The petitioner also submitted that "imprisonment of upto 3 years for a pronouncement of talaq having the effect of instantaneous divorce, when the same pronouncement can be lawfully made within a period of three months, without attracting any penal consequences, whatsoever, is not only disproportionate but extremely excessive and stringent, which is completely arbitrary and has no nexus, whatsoever, with the object sought to be achieved, thereby falling foul of Articles 14, 15 and 21".
It has been persuaded that like other Islamic countries, three pronouncements made instantaneously should be regarded only as one pronouncement instead of criminalizing it altogether.

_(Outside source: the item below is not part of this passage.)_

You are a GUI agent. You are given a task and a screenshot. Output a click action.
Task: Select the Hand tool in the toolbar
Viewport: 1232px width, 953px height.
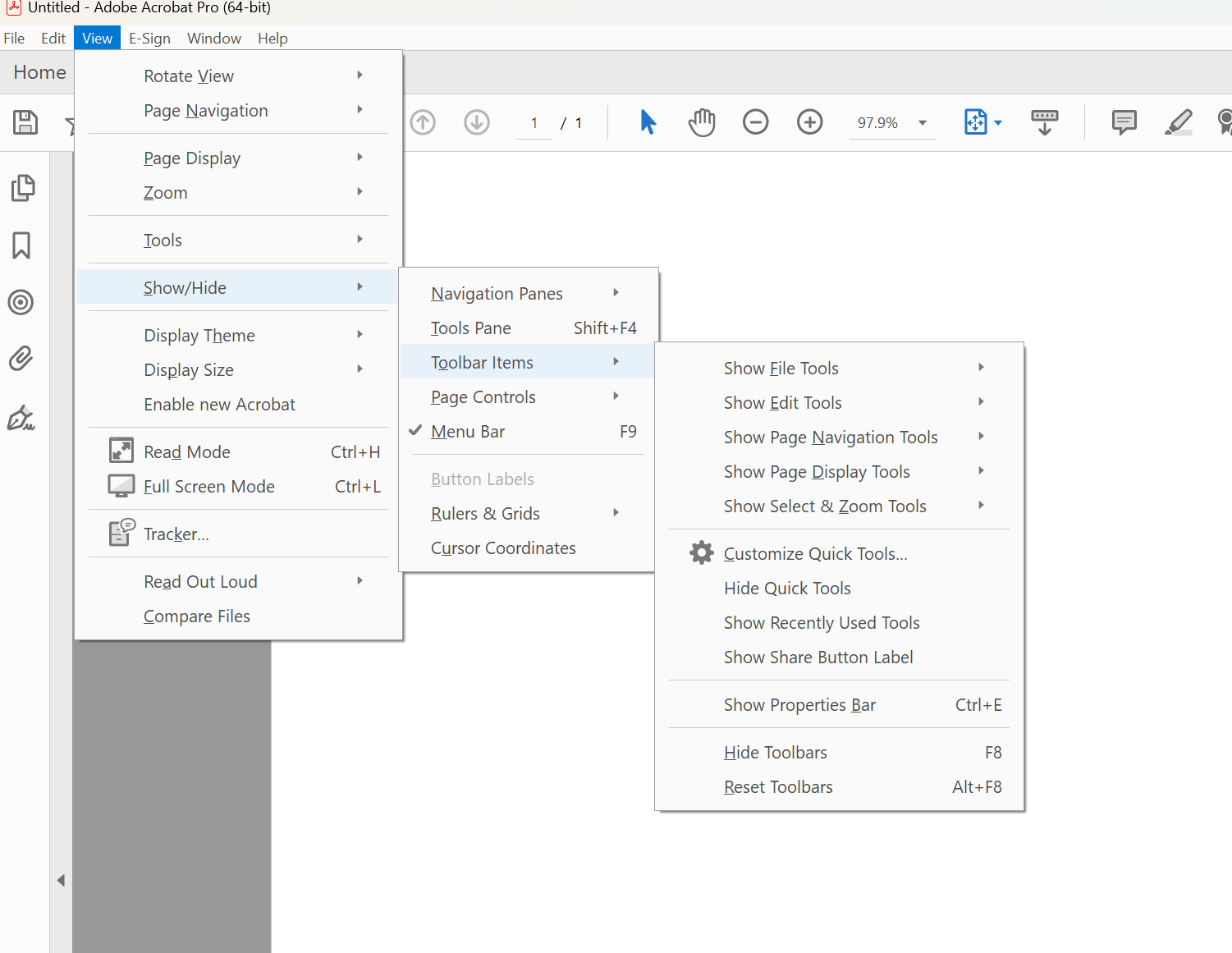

The Petitioner has also disputed Section 6 of the Act which confers the right of custody of minor children on the Muslim woman. This provision has been alleged to be passed without taking into consideration the best interests of the children in as much as it provides an all-encompassing, overarching provision in favour of the wife and does not envisage the existence of any exceptional circumstances where custody may be granted to the Muslim husband or his family.
Amir Rashadi Madni Vs Union of India
The petition is filed by politician and Islamic scholar, Amir Rashadi Madni.
The Petitioner has contested the constitutional validity of the Act and has submitted that it is "un-islamic" and is violative of Articles 13, 14, 15, 21 and 25 of the Constitution. The contentions raised in the Petition are enlisted below:
The Petitioner's founding argument was that talaq-e-biddat had already been declared invalid and unconstitutional by the aforementioned judgment of the Supreme Court and it had no sanctity in law. The verdict was binding on all courts of the country in view of Article 141 of the Constitution and thus a legislation criminalizing such talaq was unnecessary.
The Petitioner has further argued that the Act is contrary to the ethos of the Preamble of the Constitution viz. Justice, Liberty, Equality, Fraternity, Individual Dignity and has the potential of suffocating the secular character of the Constitution.
He also submitted that since marriage in Islam is a civil contract, it may be terminated under certain circumstances, as held in Abdul Qadir v. Salima, (1886) 8 All 149. Therefore, imposition of a criminal liability for a civil wrong was in clear violation of Right to life with dignity and personal liberty of Muslim men.
It is also alleged that the Act offends the foundation of equal protection of laws under Article 14 of the Constitution in as much as it is not based on intelligible differentia and threatens to violate the fundamental rights of a class of citizens. Reliance was placed on S. G. Jaisinghavi v. Union of India, (1967) 2 SCR 703.
The Petition also alleges violation of Article 15 of the Constitution as the Act discriminates against a class of persons on the basis of religion whereas as per the settled law, the applicability of criminal laws is religiously neutral.
The punishment prescribed by the Act was alleged to be excessive and disproportionate in as much as lesser punishments have been prescribed by the law makers for offences punishable under Section 147, 304A IPC etc., which are far graver offences.